Genetics can point to the right proteins to target. But the problem is that we don't understand the genetic code well enough to go from a single variant to a molecular mechanism. A variant might be a single position in the genome where one person has an "A" and another person has a "T". In the majority of cases, even when we know a variant is strongly associated with a disease, we don't know what proteins the variant affects, in which cell types.
The solutions may involve focused data generation - for example, surveying the proximal molecular consequences of genetic variation - and integrating functional data to make better predictions about what genetic variants do.
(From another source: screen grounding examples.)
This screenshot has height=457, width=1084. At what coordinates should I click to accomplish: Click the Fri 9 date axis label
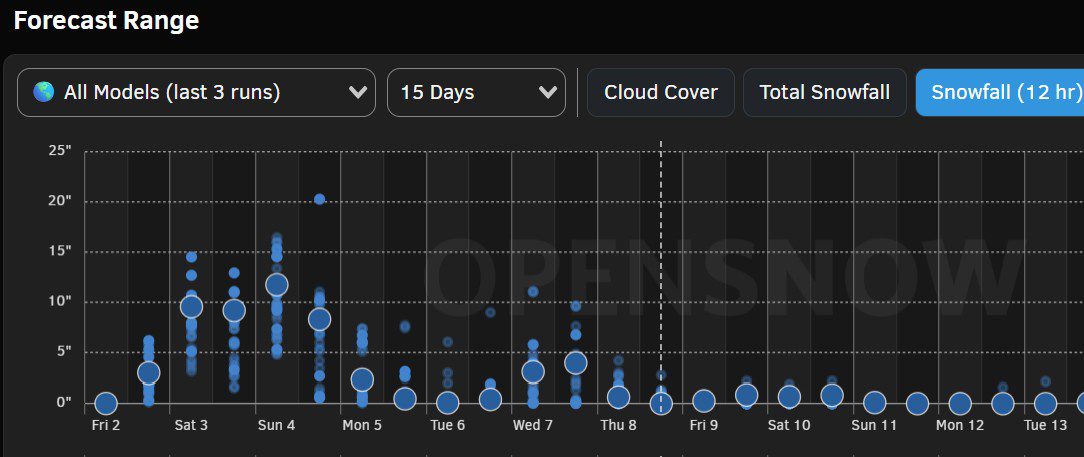[x=703, y=425]
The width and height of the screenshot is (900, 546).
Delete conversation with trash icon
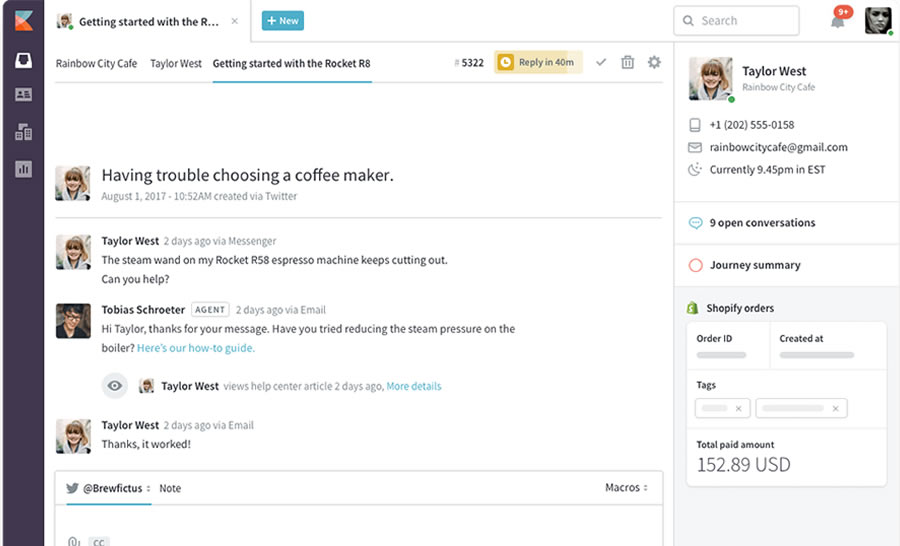628,62
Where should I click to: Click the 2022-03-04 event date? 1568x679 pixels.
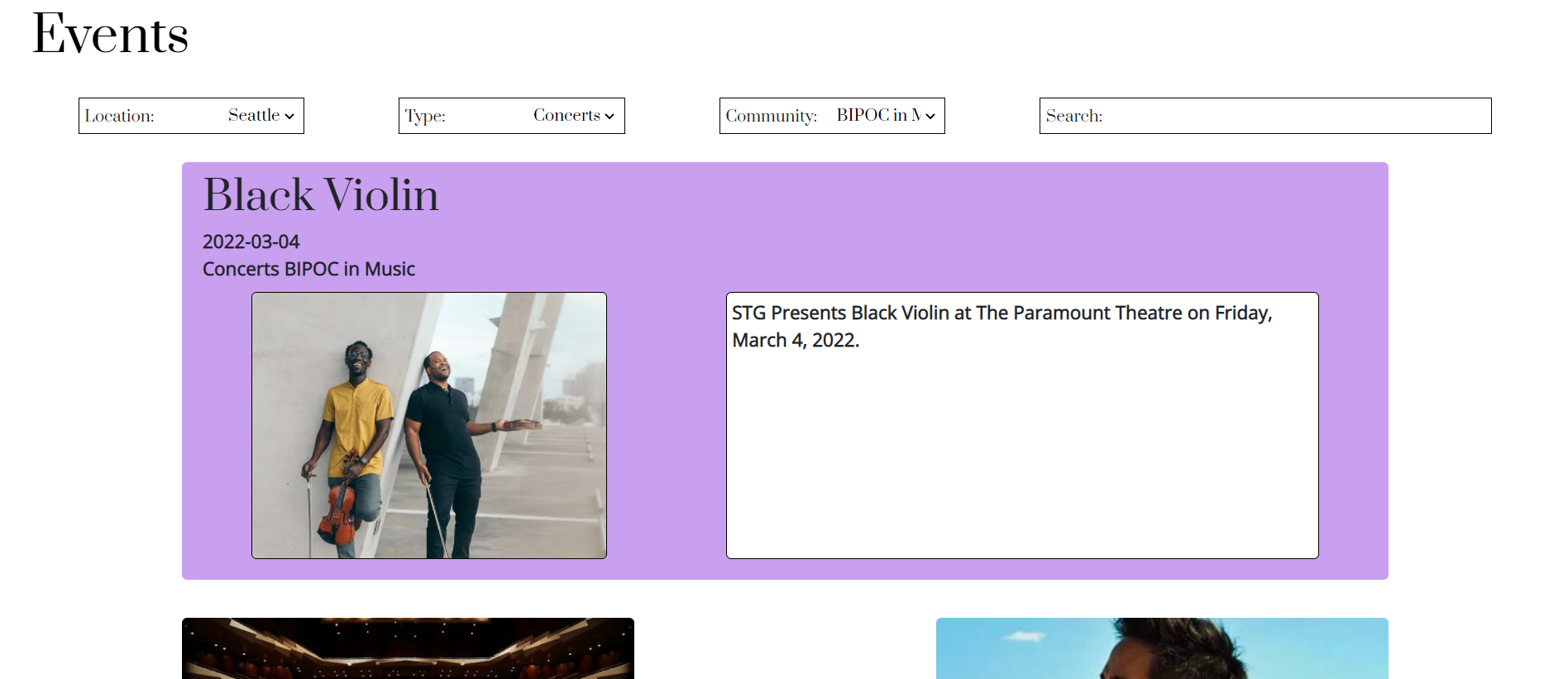coord(251,241)
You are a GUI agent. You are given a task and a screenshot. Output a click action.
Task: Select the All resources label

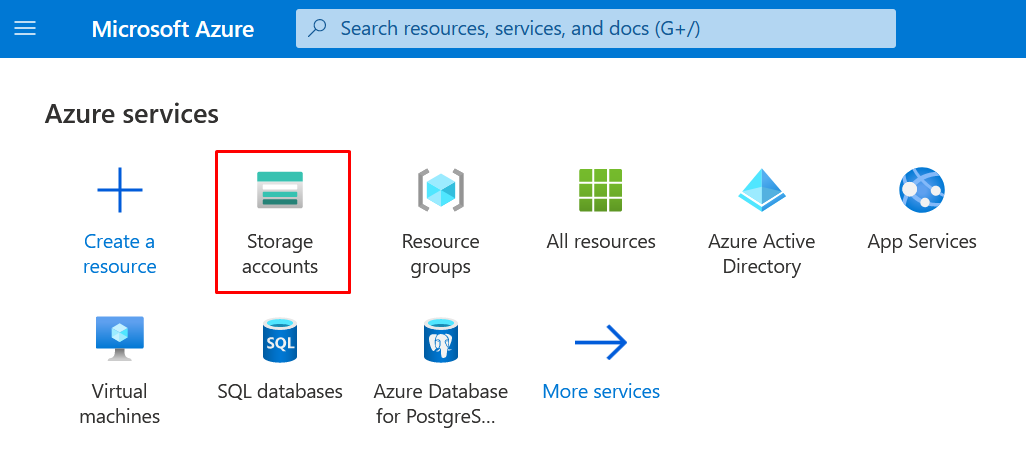[601, 242]
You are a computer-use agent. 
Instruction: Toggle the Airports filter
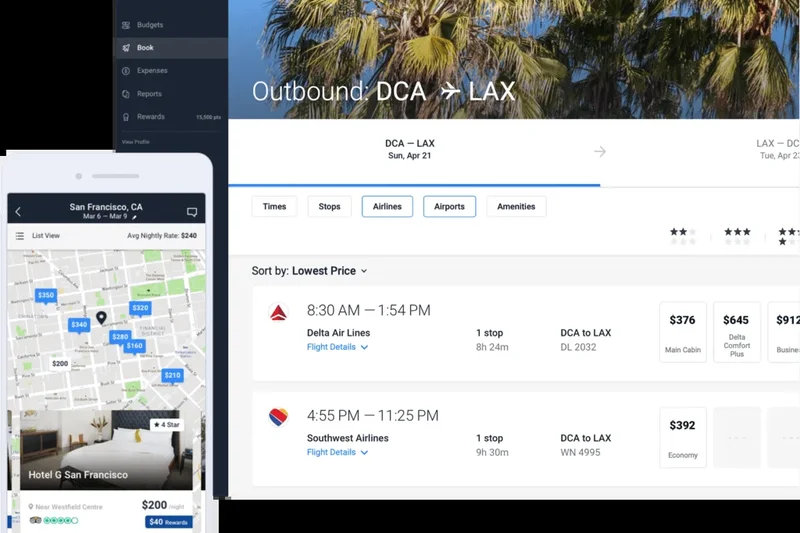(449, 207)
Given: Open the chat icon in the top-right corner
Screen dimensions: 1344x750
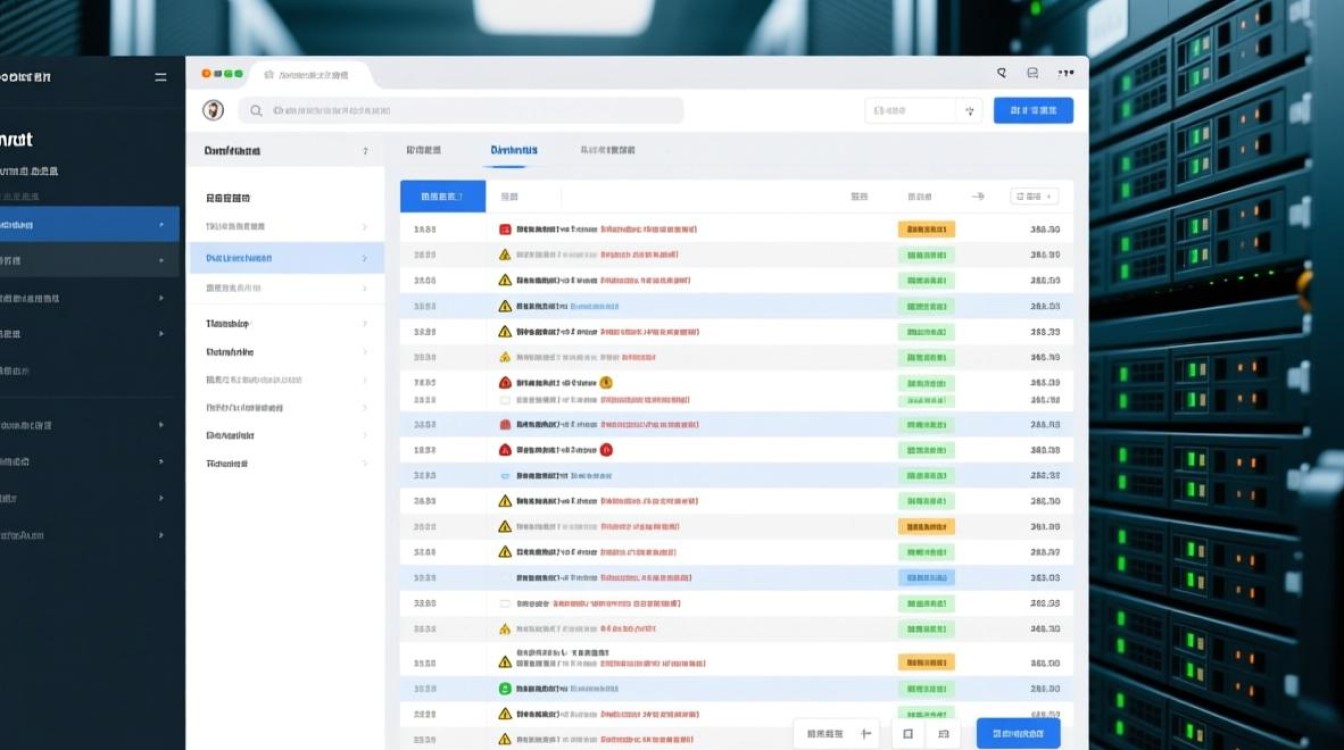Looking at the screenshot, I should click(x=1032, y=73).
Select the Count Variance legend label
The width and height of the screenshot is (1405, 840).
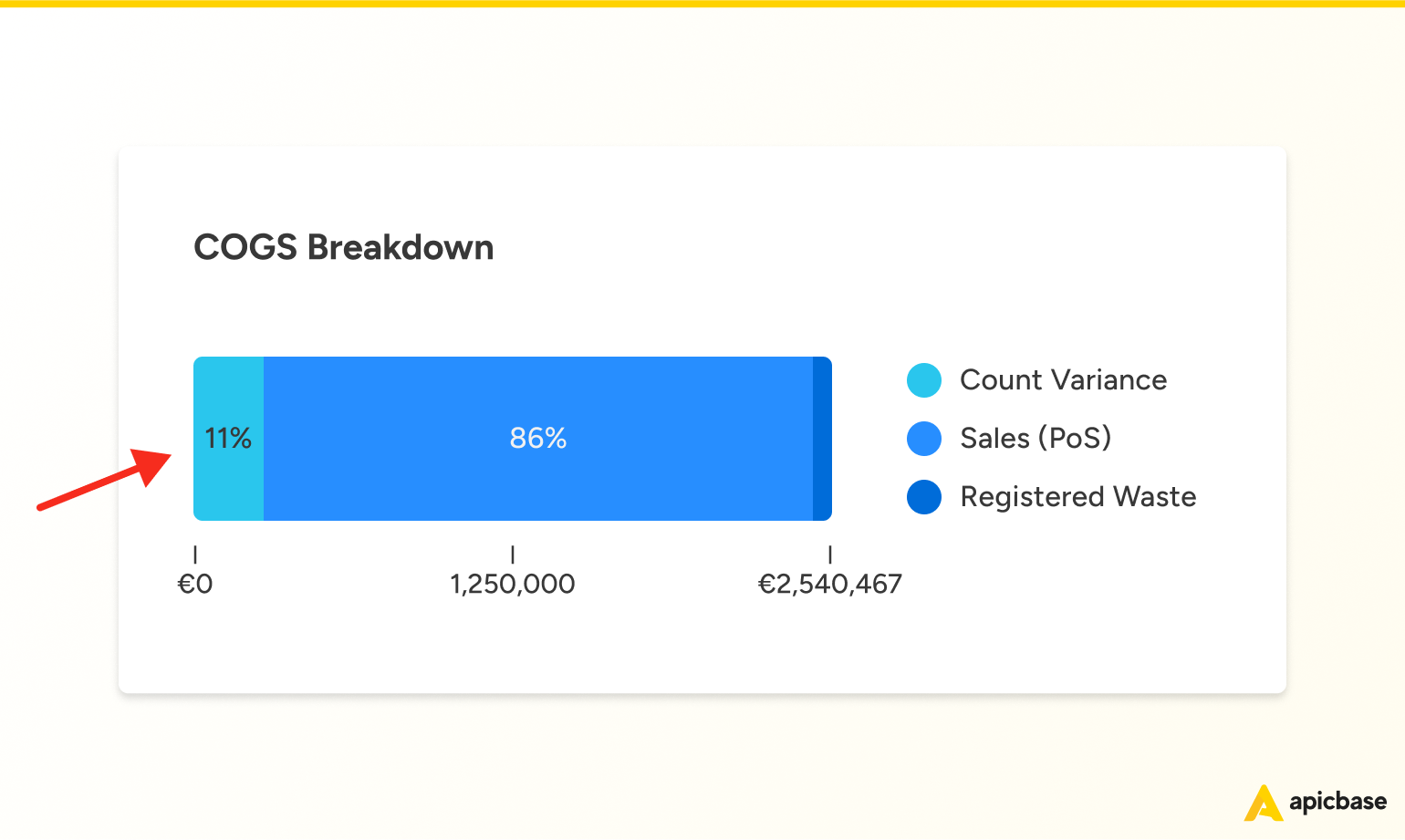click(x=1064, y=380)
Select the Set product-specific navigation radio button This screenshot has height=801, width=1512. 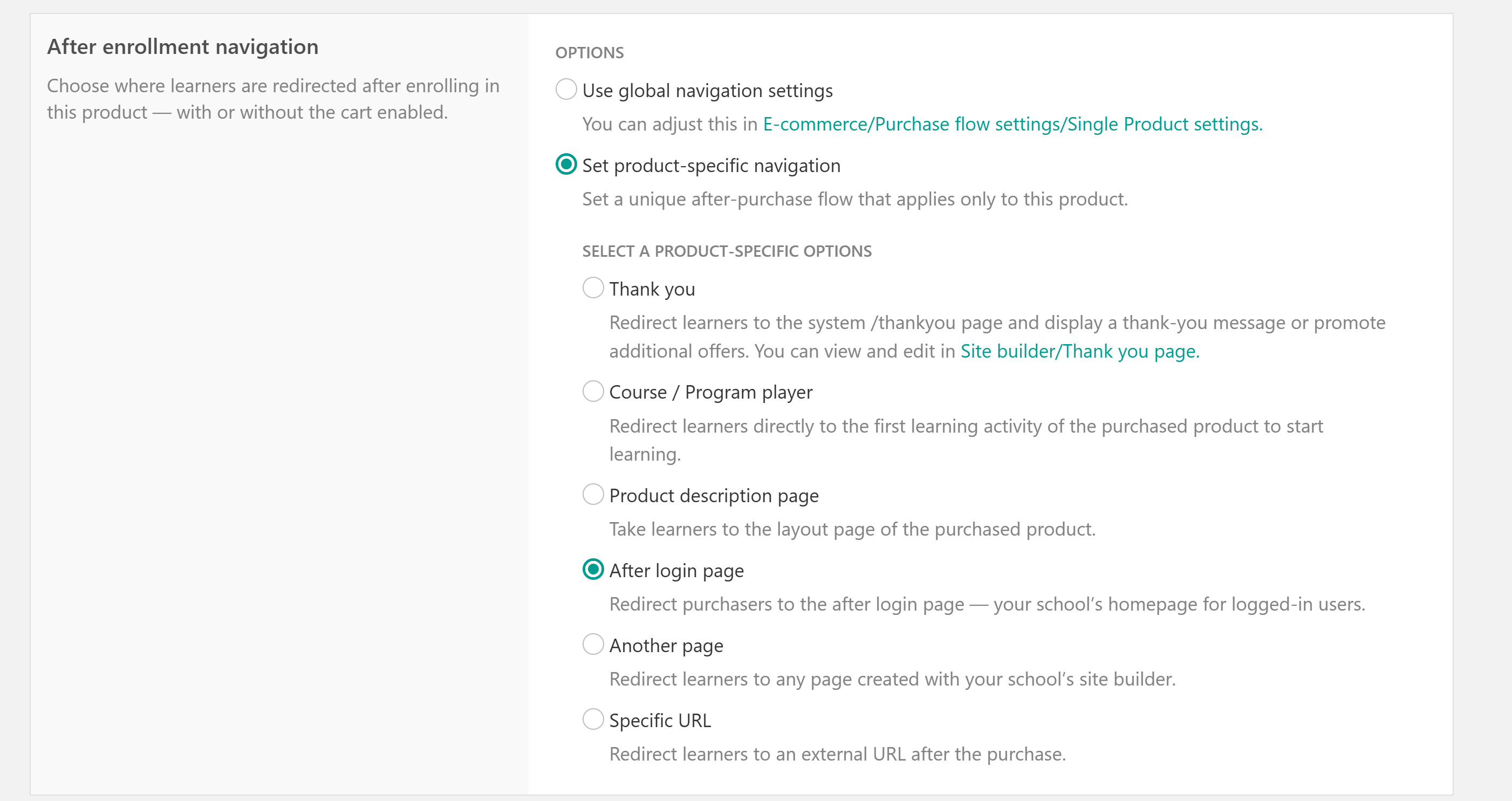(x=566, y=165)
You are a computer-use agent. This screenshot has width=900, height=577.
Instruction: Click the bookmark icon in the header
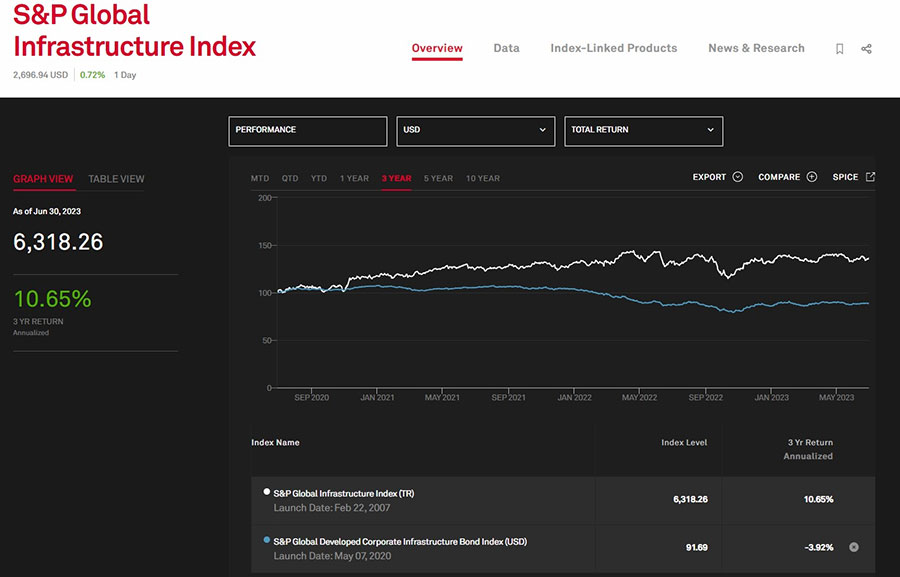click(x=839, y=49)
This seminar will discuss the current state of the art, and applications for new machine learning and artificial intelligence approaches.
Speaker bio:
Kenneth Baillie graduated from the University of Edinburgh with a BSc(Hons) in Physiology in 1999 and MBChB in 2002. He completed basic training in medicine in Glasgow, and in anesthesia in Edinburgh. During this time he led a series of high altitude research projects in Bolivia, and founded a high-altitude research charity, Apex. He was appointed as a clinical lecturer on the ECAT (Edinburgh Clinical Academic Track) at the University of Edinburgh in 2008, and completed a Wellcome Trust-funded PhD in statistical genetics in 2012. He was awarded a Wellcome-Beit Prize Intermediate Clinical Fellowship in 2013. He led a global consensus on harmonisation of research studies in outbreaks for the International Severe Acute Respiratory Infection Consortium (ISARIC), and worked with WHO on H1N1 influenza, MERS, and Ebola. After completing clinical training in 2014 he worked as a visiting scientist at the Broad Institute of Harvard and MIT, before returning to the Roslin Institute, University of Edinburgh to establish a research program in translational applications of genomics in critical care medicine. He works as a consultant in the intensive care unit at the Royal Infirmary, Edinburgh. During the Covid outbreak in 2020-21, he led the UK-wide GenOMICC and ISARIC4C studies, and contributed to the design and delivery of the RECOVERY trial. He discovered new biological mechanisms underlying critical illness in Covid, and contributed to the discovery of effective drug treatments to reduce mortality.